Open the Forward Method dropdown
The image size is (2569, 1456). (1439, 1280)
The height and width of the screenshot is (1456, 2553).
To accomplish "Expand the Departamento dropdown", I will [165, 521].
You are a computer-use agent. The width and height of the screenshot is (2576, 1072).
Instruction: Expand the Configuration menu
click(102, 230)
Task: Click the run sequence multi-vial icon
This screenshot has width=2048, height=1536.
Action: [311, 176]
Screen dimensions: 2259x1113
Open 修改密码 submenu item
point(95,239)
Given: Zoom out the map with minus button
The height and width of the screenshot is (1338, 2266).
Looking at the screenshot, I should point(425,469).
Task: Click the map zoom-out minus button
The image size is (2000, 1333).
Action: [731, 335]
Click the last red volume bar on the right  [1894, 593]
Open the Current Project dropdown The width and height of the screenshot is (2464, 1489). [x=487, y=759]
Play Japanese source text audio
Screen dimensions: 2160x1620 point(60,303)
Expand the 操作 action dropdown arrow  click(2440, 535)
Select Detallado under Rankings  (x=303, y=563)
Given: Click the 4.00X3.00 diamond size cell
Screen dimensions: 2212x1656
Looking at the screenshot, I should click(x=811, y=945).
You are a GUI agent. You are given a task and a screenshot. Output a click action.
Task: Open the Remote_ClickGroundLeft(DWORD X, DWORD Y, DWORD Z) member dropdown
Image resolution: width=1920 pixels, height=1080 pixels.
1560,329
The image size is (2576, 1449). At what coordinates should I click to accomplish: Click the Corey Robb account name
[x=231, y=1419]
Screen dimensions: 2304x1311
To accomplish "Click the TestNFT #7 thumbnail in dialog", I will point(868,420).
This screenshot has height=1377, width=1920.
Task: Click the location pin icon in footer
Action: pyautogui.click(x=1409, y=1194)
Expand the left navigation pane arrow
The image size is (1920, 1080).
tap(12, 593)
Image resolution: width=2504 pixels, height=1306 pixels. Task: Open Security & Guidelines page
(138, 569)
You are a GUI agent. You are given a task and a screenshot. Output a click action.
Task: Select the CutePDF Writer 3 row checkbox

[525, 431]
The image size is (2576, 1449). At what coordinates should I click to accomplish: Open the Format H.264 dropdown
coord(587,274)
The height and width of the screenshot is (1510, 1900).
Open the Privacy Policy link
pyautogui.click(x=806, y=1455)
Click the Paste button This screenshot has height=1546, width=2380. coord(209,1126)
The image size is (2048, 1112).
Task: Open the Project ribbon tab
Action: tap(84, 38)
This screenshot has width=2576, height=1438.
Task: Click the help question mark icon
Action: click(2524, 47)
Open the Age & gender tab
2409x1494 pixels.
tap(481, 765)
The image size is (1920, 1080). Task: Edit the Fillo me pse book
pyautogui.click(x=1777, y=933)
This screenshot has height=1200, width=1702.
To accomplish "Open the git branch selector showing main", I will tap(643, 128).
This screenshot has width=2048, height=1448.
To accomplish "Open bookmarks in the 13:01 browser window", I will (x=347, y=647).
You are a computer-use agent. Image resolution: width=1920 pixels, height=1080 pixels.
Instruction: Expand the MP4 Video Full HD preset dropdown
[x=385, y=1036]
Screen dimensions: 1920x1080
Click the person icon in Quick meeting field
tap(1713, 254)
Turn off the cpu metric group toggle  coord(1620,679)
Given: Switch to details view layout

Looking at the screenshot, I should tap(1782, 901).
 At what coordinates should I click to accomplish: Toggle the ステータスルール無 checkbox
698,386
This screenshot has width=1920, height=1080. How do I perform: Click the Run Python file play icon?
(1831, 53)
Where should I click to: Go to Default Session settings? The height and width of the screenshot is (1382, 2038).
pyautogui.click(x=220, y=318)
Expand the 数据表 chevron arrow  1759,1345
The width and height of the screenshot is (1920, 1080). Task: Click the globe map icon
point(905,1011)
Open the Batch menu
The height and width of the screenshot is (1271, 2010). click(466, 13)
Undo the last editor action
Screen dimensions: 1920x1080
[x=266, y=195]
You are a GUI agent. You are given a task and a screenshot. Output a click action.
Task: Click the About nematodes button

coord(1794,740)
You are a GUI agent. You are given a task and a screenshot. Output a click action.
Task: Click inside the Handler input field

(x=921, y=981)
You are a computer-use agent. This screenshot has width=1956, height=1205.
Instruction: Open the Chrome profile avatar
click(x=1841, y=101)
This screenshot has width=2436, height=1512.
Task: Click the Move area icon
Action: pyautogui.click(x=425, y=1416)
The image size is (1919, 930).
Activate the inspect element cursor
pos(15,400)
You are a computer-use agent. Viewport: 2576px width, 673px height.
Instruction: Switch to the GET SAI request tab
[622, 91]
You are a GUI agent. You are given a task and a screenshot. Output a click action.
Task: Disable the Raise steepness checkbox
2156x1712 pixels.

══════

Each entry is to be retyped precisely as it stands.

### ANSWER TO THE EXERCISE
Open the Forward Method dropdown
The image size is (2569, 1456). (1439, 1280)
The height and width of the screenshot is (1456, 2553).
To accomplish "Expand the Departamento dropdown", I will [165, 521].
You are a computer-use agent. The width and height of the screenshot is (2576, 1072).
Instruction: Expand the Configuration menu
click(102, 230)
Task: Click the run sequence multi-vial icon
This screenshot has width=2048, height=1536.
Action: [311, 176]
Screen dimensions: 2259x1113
Open 修改密码 submenu item
point(95,239)
Given: Zoom out the map with minus button
The height and width of the screenshot is (1338, 2266).
Looking at the screenshot, I should point(425,469).
Task: Click the map zoom-out minus button
The image size is (2000, 1333).
Action: [731, 335]
Click the last red volume bar on the right  [1894, 593]
Open the Current Project dropdown The width and height of the screenshot is (2464, 1489). [x=487, y=759]
Play Japanese source text audio
Screen dimensions: 2160x1620 point(60,303)
Expand the 操作 action dropdown arrow  click(2440, 535)
Select Detallado under Rankings  (x=303, y=563)
Given: Click the 4.00X3.00 diamond size cell
Screen dimensions: 2212x1656
Looking at the screenshot, I should click(x=811, y=945).
You are a GUI agent. You are given a task and a screenshot. Output a click action.
Task: Open the Remote_ClickGroundLeft(DWORD X, DWORD Y, DWORD Z) member dropdown
Image resolution: width=1920 pixels, height=1080 pixels.
1560,329
The image size is (2576, 1449). At what coordinates should I click to accomplish: Click the Corey Robb account name
[x=231, y=1419]
Screen dimensions: 2304x1311
To accomplish "Click the TestNFT #7 thumbnail in dialog", I will point(868,420).
This screenshot has height=1377, width=1920.
Task: Click the location pin icon in footer
Action: pyautogui.click(x=1409, y=1194)
Expand the left navigation pane arrow
The image size is (1920, 1080).
tap(12, 593)
Image resolution: width=2504 pixels, height=1306 pixels. Task: Open Security & Guidelines page
(138, 569)
You are a GUI agent. You are given a task and a screenshot. Output a click action.
Task: Select the CutePDF Writer 3 row checkbox

[525, 431]
The image size is (2576, 1449). At what coordinates should I click to accomplish: Open the Format H.264 dropdown
coord(587,274)
The height and width of the screenshot is (1510, 1900).
Open the Privacy Policy link
pyautogui.click(x=806, y=1455)
Click the Paste button This screenshot has height=1546, width=2380. coord(209,1126)
The image size is (2048, 1112).
Task: Open the Project ribbon tab
Action: tap(84, 38)
This screenshot has width=2576, height=1438.
Task: Click the help question mark icon
Action: click(2524, 47)
Open the Age & gender tab
2409x1494 pixels.
tap(481, 765)
The image size is (1920, 1080). Task: Edit the Fillo me pse book
pyautogui.click(x=1777, y=933)
This screenshot has height=1200, width=1702.
To accomplish "Open the git branch selector showing main", I will tap(643, 128).
This screenshot has width=2048, height=1448.
To accomplish "Open bookmarks in the 13:01 browser window", I will (x=347, y=647).
You are a computer-use agent. Image resolution: width=1920 pixels, height=1080 pixels.
Instruction: Expand the MP4 Video Full HD preset dropdown
[x=385, y=1036]
Screen dimensions: 1920x1080
Click the person icon in Quick meeting field
tap(1713, 254)
Turn off the cpu metric group toggle  coord(1620,679)
Given: Switch to details view layout

Looking at the screenshot, I should tap(1782, 901).
 At what coordinates should I click to accomplish: Toggle the ステータスルール無 checkbox
698,386
This screenshot has width=1920, height=1080. How do I perform: Click the Run Python file play icon?
(1831, 53)
Where should I click to: Go to Default Session settings? The height and width of the screenshot is (1382, 2038).
pyautogui.click(x=220, y=318)
Expand the 数据表 chevron arrow  1759,1345
The width and height of the screenshot is (1920, 1080). Task: Click the globe map icon
point(905,1011)
Open the Batch menu
The height and width of the screenshot is (1271, 2010). click(466, 13)
Undo the last editor action
Screen dimensions: 1920x1080
[x=266, y=195]
You are a GUI agent. You are given a task and a screenshot. Output a click action.
Task: Click the About nematodes button

coord(1794,740)
You are a GUI agent. You are given a task and a screenshot. Output a click action.
Task: Click inside the Handler input field

(x=921, y=981)
You are a computer-use agent. This screenshot has width=1956, height=1205.
Instruction: Open the Chrome profile avatar
click(x=1841, y=101)
This screenshot has width=2436, height=1512.
Task: Click the Move area icon
Action: pyautogui.click(x=425, y=1416)
The image size is (1919, 930).
Activate the inspect element cursor
pos(15,400)
You are a computer-use agent. Viewport: 2576px width, 673px height.
Instruction: Switch to the GET SAI request tab
[622, 91]
You are a GUI agent. You are given a task and a screenshot. Output a click action.
Task: Disable the Raise steepness checkbox
2156x1712 pixels.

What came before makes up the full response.